Pendant la guerre froide, les USA ont mis au point un laboratoire capable de produire 100 millions de moustiques infectés par la fièvre jaune pour attaquer l’Union Soviétique. Trois cent mille d’entre eux ont été largués sur l’état américain de la Géorgie de façon à tester leur capacité à transmettre la maladie après un largage aérien ! (opération big buzz).
Les moustiques du genre Anopheles sont les vecteurs de maladies parasitaires comme le paludisme (Plasmodium) mais aussi de Wuchereria bancrofti et Brugia malayi, les agents de la filariose lymphatique.
La mouche domestique
La mouche pourrait être une redoutable arme entomologique. En effet, elle peut transmettre jusqu’à 100 pathogènes différents : parmi eux, le choléra, la typhoïde, les salmonelloses, les dysentéries et un certain nombre de vers parasites. Elle peut aussi être le vecteur de maladies virales comme la poliomyélite, des entérovirus et l’hépatite virale. Des mouches infectées par le bacille du choléra ont été larguées par l’armée japonaise pour répandre la maladie sur des villes chinoises.

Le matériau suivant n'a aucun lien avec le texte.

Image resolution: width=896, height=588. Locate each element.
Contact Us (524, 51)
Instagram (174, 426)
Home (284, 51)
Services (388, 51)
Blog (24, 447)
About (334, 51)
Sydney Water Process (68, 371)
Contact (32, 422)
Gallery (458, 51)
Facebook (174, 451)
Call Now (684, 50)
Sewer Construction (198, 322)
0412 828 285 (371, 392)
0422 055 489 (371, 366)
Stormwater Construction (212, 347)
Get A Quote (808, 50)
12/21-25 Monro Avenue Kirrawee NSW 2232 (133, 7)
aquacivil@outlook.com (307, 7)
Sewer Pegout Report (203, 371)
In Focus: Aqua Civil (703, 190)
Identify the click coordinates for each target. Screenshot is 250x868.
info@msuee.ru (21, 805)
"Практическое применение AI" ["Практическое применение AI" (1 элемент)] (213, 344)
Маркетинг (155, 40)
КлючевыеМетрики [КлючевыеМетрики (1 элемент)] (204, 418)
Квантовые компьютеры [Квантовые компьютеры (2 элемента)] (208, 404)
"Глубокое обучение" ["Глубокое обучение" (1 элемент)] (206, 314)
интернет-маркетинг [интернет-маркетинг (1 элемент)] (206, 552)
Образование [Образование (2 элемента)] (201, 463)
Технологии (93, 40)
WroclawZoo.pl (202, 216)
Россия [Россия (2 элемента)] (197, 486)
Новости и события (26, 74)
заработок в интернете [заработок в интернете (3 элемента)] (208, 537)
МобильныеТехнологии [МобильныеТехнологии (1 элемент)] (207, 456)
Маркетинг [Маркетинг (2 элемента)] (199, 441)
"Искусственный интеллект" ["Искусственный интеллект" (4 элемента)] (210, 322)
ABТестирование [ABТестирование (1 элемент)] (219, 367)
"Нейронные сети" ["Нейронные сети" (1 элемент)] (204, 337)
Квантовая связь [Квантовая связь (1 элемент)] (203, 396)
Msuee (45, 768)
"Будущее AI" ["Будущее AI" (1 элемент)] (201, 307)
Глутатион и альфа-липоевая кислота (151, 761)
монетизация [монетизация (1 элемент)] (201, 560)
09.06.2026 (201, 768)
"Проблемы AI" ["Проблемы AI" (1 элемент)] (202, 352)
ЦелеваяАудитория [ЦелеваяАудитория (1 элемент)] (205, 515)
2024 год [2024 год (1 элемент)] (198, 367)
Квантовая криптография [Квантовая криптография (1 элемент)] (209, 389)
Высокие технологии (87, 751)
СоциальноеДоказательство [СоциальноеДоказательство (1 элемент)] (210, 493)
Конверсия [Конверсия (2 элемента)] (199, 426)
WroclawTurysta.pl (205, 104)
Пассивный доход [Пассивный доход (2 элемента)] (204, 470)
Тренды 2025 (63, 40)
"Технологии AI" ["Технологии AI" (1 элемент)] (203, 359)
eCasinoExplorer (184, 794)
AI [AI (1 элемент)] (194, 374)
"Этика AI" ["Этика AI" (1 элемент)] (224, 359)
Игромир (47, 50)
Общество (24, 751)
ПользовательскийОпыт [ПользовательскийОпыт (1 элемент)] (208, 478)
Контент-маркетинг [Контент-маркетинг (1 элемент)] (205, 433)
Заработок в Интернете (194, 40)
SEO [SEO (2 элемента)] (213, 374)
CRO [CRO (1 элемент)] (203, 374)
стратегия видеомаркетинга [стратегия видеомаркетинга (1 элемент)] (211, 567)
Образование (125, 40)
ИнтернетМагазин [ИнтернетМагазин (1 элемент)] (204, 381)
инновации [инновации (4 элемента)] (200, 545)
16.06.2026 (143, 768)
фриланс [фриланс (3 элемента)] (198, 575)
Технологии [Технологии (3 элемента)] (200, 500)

Il est à noter que les mouches domestiques deviennent de plus en plus résistantes aux principaux insecticides utilisés couramment.
Les tiques et les poux
Les tiques sont les vecteurs de maladies atteignant la volaille, le bétail ou l’homme. Ils peuvent transmettre des bactéries, protozoaires et des virus. L’ aegyptianellose aviaire chez la volaille et la babésiose chez le bétail provoquent des pertes importantes chaque année aux USA. Chez l’homme les tiques transmettent aussi un certain nombre de maladies comme la maladie de Lyme, la fièvre boutonneuse ou des méningoencéphalites. Les poux transmettent le typhus, la fièvre récurrente à poux, la fièvre des tranchées.
Pour l’histoire nous retiendrons que la campagne de Russie (1812) et la désastreuse retraite de Moscou furent particulièrement marquées par la présence du typhus. La faim, la fatigue, et les températures glaciales (-30°C) rapprochèrent les soldats dans des abris de fortunes. Les malheureux purent donc se communiquer facilement le typhus qui tua plusieurs milliers d’entre eux. Par exemple, parmi les 36 000 hommes assiégés par les Russes à Dantzig, 13 000 succombèrent atteints de typhus ainsi que 10 000 civils !
Les mouches du cheval (taons) et mouches du daim
Pathogènes chez le bétail elles provoquent des blessures saignantes profondes et sont responsables de leucémies et d’anémies infectieuses.
Agroterrorisme
Le doryphore de la pomme de terre
Il a été sérieusement considéré comme une arme entomologique par les pays des 2 camps pendant la seconde guerre mondiale.
La femelle de cet insecte peut pondre jusqu’à 800 oeufs. Les adultes, comme les larves, dévorent les feuilles de la pomme de terre, voire les tiges et les tubercules exposés. La quantité de feuille consommée est évaluée sur l’ensemble de la vie larvaire du doryphore entre 35 et 45 cm2 . Un insecte adulte peut consommer près de 10 cm2 de feuillage par jour. Il y a donc une diminution importante du rendement accompagnée d’une toxicité alimentaire due à la synthèse d’un glycoalcaloïde toxique de défense par la plante.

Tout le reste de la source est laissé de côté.